Philips Elevate Plus FDA Clearance: Philips secured FDA clearance for Elevate Plus, integrating advanced AI and automation capabilities into its flagship EPIQ Elite and Affiniti ultrasound systems to standardize exams and reduce repeat scans [Source].
Brand take: Genuinely useful clinically, directly addressing sonographer burnout by automating repetitive measurement tasks.

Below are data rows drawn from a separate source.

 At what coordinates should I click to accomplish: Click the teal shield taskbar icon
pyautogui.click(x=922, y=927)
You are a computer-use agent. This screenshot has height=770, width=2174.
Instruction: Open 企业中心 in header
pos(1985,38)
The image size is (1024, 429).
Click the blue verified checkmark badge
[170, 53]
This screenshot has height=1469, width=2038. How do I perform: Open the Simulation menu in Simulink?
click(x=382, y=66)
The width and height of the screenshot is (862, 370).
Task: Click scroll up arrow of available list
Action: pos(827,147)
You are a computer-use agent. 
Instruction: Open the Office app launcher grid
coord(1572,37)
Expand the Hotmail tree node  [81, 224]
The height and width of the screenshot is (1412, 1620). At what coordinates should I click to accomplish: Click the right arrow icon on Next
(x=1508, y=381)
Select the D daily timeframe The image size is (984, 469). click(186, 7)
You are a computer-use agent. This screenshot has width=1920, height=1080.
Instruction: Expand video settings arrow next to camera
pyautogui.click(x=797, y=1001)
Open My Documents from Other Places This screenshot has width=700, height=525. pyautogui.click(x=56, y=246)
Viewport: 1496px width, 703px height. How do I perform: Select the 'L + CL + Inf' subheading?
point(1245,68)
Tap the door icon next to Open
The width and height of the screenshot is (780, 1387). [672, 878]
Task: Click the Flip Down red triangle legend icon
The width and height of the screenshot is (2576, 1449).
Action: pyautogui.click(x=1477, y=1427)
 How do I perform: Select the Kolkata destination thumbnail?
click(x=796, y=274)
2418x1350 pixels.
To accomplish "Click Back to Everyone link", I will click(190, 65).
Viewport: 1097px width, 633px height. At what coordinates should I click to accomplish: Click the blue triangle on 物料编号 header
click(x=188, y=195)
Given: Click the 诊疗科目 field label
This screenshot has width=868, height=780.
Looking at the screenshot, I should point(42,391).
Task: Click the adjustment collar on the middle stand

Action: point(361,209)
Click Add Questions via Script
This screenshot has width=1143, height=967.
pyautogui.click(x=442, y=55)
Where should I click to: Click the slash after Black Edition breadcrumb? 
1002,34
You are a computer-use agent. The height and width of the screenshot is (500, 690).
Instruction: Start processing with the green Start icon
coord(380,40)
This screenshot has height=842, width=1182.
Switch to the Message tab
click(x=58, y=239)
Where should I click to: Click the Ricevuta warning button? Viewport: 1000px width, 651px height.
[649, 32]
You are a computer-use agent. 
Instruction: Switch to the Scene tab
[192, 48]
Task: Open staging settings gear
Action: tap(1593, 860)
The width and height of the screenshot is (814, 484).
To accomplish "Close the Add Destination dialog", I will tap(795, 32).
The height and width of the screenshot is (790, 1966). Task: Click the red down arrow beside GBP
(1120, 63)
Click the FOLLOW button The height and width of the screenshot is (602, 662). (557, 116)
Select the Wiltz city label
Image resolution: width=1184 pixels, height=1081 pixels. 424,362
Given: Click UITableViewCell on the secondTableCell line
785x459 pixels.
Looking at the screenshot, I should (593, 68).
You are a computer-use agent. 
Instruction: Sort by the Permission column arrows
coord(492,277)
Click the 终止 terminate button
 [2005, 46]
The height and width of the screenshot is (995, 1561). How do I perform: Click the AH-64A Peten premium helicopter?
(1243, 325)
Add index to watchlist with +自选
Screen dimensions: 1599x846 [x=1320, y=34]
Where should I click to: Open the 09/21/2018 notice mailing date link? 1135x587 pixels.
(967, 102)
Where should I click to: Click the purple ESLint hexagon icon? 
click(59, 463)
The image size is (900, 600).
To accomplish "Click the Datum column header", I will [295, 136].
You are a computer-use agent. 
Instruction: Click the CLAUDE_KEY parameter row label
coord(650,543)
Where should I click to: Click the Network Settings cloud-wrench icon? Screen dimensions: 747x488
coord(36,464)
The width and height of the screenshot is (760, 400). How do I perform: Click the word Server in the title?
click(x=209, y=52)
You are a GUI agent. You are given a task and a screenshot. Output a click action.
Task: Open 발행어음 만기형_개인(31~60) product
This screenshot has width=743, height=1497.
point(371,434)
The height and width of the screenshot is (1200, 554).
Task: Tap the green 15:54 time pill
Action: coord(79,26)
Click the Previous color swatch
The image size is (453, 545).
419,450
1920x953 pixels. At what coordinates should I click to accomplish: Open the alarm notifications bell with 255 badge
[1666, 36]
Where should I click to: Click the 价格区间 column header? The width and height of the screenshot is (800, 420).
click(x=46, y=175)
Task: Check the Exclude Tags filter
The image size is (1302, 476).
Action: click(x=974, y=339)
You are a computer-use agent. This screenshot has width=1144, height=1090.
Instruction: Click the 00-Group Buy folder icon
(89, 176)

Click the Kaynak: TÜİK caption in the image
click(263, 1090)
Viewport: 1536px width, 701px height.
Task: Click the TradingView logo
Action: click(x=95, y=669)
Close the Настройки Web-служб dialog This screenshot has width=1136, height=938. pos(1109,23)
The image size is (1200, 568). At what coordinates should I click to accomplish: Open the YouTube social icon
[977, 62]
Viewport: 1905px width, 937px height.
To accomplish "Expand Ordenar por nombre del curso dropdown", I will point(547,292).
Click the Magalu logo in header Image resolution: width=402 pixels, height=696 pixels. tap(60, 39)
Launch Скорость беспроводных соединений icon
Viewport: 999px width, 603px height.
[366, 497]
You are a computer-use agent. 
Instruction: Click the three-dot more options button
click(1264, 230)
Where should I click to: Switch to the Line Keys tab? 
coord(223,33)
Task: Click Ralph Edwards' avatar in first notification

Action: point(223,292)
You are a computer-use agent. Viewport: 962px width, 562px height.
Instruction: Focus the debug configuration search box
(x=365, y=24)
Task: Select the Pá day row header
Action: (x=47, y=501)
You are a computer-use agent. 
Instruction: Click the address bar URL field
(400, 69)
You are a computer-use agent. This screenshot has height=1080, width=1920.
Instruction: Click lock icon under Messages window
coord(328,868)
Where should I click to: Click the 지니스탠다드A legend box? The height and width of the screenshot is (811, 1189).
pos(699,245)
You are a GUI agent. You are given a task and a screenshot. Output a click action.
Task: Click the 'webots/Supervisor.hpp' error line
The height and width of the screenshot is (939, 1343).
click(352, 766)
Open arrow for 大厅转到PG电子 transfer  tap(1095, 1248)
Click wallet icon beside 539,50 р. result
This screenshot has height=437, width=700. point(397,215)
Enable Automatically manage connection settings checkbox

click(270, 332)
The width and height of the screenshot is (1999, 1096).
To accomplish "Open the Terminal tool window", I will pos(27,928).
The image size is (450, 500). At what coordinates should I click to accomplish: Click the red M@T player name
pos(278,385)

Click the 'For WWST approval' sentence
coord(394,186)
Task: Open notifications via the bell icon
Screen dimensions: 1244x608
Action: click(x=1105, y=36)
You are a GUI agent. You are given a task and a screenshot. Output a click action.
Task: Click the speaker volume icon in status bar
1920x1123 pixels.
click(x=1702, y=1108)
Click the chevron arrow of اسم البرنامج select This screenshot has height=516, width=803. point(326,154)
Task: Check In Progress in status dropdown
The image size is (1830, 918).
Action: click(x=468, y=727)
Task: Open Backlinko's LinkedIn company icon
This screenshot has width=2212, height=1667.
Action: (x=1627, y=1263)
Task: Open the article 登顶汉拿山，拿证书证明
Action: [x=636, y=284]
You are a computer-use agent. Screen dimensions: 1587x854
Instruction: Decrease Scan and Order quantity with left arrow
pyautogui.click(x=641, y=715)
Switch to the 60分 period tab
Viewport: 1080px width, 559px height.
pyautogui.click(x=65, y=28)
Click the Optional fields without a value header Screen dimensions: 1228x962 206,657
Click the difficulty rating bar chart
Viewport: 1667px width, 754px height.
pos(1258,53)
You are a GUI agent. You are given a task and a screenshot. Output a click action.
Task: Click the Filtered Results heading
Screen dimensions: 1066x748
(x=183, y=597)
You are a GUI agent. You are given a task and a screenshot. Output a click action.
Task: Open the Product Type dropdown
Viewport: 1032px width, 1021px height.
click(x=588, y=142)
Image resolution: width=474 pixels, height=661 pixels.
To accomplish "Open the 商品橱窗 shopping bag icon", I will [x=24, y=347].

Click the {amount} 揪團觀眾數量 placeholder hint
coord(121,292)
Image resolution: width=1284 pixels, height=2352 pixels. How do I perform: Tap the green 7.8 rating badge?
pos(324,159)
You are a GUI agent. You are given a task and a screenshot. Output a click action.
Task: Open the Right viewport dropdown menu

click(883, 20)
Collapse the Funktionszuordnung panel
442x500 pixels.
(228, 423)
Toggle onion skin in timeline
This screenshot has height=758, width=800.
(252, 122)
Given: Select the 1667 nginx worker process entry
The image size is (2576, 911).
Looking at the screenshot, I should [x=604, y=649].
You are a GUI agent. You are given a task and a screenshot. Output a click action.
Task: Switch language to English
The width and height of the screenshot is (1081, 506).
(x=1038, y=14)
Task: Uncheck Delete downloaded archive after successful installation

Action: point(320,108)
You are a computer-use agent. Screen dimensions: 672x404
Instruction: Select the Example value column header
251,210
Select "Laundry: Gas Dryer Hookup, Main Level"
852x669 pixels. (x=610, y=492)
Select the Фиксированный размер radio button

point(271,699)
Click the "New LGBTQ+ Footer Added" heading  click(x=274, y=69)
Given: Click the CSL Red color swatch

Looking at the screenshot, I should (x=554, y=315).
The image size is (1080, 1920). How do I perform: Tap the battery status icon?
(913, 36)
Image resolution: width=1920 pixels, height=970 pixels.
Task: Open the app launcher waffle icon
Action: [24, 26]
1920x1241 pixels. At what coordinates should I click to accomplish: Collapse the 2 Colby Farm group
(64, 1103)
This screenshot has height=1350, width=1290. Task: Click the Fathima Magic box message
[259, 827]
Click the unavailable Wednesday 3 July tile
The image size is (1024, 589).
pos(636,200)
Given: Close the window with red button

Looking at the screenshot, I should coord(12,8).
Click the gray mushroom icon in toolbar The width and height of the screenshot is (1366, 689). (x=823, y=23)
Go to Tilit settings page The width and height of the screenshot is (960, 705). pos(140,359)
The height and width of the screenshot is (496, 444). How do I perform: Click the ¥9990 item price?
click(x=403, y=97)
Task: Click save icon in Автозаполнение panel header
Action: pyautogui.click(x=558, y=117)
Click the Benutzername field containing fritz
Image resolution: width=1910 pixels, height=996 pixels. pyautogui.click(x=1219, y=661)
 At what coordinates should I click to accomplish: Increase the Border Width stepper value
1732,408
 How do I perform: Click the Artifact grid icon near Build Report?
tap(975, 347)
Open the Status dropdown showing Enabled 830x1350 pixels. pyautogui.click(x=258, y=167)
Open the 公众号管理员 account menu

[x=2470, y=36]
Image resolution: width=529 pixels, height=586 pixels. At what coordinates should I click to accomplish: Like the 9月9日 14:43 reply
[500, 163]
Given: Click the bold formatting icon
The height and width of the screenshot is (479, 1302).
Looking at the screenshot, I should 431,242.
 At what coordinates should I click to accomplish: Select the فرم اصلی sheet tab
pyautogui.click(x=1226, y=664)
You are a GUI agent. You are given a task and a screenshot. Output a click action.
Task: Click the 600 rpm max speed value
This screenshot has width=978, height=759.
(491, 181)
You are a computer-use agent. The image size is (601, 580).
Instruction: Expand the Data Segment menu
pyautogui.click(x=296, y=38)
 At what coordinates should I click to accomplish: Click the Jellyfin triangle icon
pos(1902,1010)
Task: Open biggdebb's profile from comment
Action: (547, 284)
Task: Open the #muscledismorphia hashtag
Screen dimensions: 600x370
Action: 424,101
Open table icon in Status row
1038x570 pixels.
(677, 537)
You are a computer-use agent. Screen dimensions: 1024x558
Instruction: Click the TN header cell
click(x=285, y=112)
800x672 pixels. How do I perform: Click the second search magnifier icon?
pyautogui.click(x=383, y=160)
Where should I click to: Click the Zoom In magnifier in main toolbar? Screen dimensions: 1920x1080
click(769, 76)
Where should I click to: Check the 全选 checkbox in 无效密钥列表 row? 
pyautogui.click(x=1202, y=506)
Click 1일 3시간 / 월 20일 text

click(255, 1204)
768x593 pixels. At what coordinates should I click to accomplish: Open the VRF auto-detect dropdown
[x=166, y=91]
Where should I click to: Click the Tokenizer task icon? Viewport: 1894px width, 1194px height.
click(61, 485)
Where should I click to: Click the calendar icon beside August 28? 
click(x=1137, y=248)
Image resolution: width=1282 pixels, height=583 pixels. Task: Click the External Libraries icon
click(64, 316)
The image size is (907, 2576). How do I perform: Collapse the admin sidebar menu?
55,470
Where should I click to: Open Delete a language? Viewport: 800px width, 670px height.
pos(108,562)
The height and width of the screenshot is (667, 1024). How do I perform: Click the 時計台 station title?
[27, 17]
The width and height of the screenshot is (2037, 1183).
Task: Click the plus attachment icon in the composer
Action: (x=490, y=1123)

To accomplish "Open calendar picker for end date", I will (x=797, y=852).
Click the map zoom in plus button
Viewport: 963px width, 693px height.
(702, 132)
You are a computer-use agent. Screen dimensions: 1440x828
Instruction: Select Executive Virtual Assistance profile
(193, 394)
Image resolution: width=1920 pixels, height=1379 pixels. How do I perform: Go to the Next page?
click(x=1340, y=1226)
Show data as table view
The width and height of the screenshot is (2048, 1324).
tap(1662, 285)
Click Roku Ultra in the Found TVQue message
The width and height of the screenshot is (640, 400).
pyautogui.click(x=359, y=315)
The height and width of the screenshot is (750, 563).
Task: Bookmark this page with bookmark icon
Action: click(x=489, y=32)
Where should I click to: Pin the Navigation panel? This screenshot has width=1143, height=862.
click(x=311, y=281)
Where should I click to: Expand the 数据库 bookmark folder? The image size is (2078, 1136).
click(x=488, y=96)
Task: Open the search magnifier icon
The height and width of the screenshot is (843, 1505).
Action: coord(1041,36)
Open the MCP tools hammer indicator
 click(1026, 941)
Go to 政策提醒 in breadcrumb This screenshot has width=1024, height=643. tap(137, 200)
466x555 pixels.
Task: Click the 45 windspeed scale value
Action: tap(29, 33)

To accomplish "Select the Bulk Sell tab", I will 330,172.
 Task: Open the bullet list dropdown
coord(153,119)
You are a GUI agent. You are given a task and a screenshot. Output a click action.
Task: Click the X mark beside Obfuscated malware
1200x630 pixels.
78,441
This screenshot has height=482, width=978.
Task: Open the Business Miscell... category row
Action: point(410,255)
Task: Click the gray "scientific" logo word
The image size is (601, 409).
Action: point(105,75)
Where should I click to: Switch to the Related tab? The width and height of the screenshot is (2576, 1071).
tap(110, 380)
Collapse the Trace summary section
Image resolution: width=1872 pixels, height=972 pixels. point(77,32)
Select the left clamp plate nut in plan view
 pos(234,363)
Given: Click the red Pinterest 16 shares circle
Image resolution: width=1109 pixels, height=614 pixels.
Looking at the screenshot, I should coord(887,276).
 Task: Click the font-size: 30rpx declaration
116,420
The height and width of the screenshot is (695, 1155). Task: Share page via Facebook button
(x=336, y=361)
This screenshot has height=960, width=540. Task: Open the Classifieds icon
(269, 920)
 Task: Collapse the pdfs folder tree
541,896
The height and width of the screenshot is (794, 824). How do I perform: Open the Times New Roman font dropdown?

AZmed Expanded FDA Clearance: AZmed received expanded FDA 510(k) clearance for its AZtrauma X-ray AI software, broadening its capabilities to detect joint effusions and dislocations in both adult and pediatric patients [Source].
Brand take: Underrated, as trauma centers require highly reliable, multi-finding triage tools rather than single-finding point solutions.

Trends & what to watch

The clear trend over the past few months is the consolidation of narrow AI tools into comprehensive, platform-level solutions. Clinicians are experiencing ‘portal fatigue’ from managing multiple disparate AI applications. In response, major medical device companies are embedding AI directly into the primary imaging modalities, as seen in Philips’ Elevate Plus ultrasound integration and GE HealthCare’s MIM Contour software. This embedding of AI directly into the hardware and primary viewing stations is the only viable path to widespread clinical adoption.

Furthermore, the emergence of generative foundation models like Harrison.Rad 1.5 and Cognita’s models indicates that the future of radiology reporting is interactive. Instead of radiologists dictating reports from scratch, AI will draft highly accurate preliminary reports based on pixel data and patient history, leaving the radiologist to act as an editor and clinical validator. Over the next 1-3 months, expect to see more partnerships between PACS vendors and generative AI developers to bring these drafting capabilities directly into the clinical workstation.

Bottom line

Radiology AI is transitioning from isolated diagnostic assistants to integrated generative partners that automate both image analysis and report generation.